If you’re starting, you will lack access to valuable data, and your research will be vaguer or based upon the data others have released.
But if you have access to impactful data, always use it to your advantage for marketing research.
When you create your research and the questions and goals you want to achieve and have answers, the next principle is developing a plan that fits your research.
One of the core marketing principles is planning and how we use the marketing mix, in reality, to effectively achieve growth through marketing to our business.
Every business should have an evolving marketing plan that recognizes its strengths and weaknesses to build their unique marketing strategies.
At its core, it’s’ about understanding
- What do we want to achieve
- How we are going to achieve it
- Through what measures and resources we are going to achieve it
- And how we measure performance
The force that combines all of the marketing principles together under one goal is marketing analytics. Through analytics, we learn everything we need about our past, current, and future marketing activities.
Marketing analytics is a marketing principle that you shouldn’t underestimate.
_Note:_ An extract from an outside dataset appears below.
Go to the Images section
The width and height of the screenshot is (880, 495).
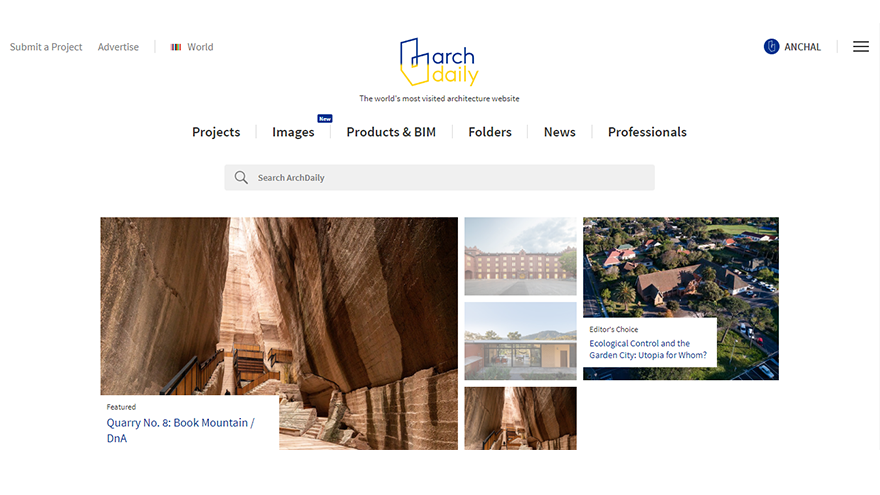point(293,132)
It helps us understand what we are trying to do, how we want to achieve it, and whether we achieved anything at all.
It shows us whether we have a problem or an opportunity in our marketing mix.
We should consider analytics to be part of every other marketing principles as, without it, optimization and further insights are impossible.
Data, metrics, and KPIs are crucial for building sustainable marketing that yields a return every time or gets us closer to getting a return.
In a nutshell, marketing analytics covers everything we do to measure and analyze the marketing data available.
It can be as simple as tracking sales or using web analytics to discover our perfect audiences or as hard as we need to better understand our goals and achieve them.
Companies can be in very different stages for data availability, collection, and analysis, but analytics helps every company achieve more through marketing.
To take advantage of marketing analytics, we need to have a proper process for collecting and using data in our everyday marketing decisions.
In conclusion, these marketing principles answer what marketing is using Ps and Cs of the marketing mix.
Implementing these marketing basics into your decision workflow will help you create strong, unique, and impactful marketing strategies that will enable you to achieve growth tomorrow.
And while marketing and the methods of promotion and advertising changes every year, the basics stay the same. As a helpful tool, the marketing mix helps you evaluate whether a new and cool strategy will be worth it to your business.
Always remember to include experimentation, analytics, and documentation when implementing marketing basics in the real world.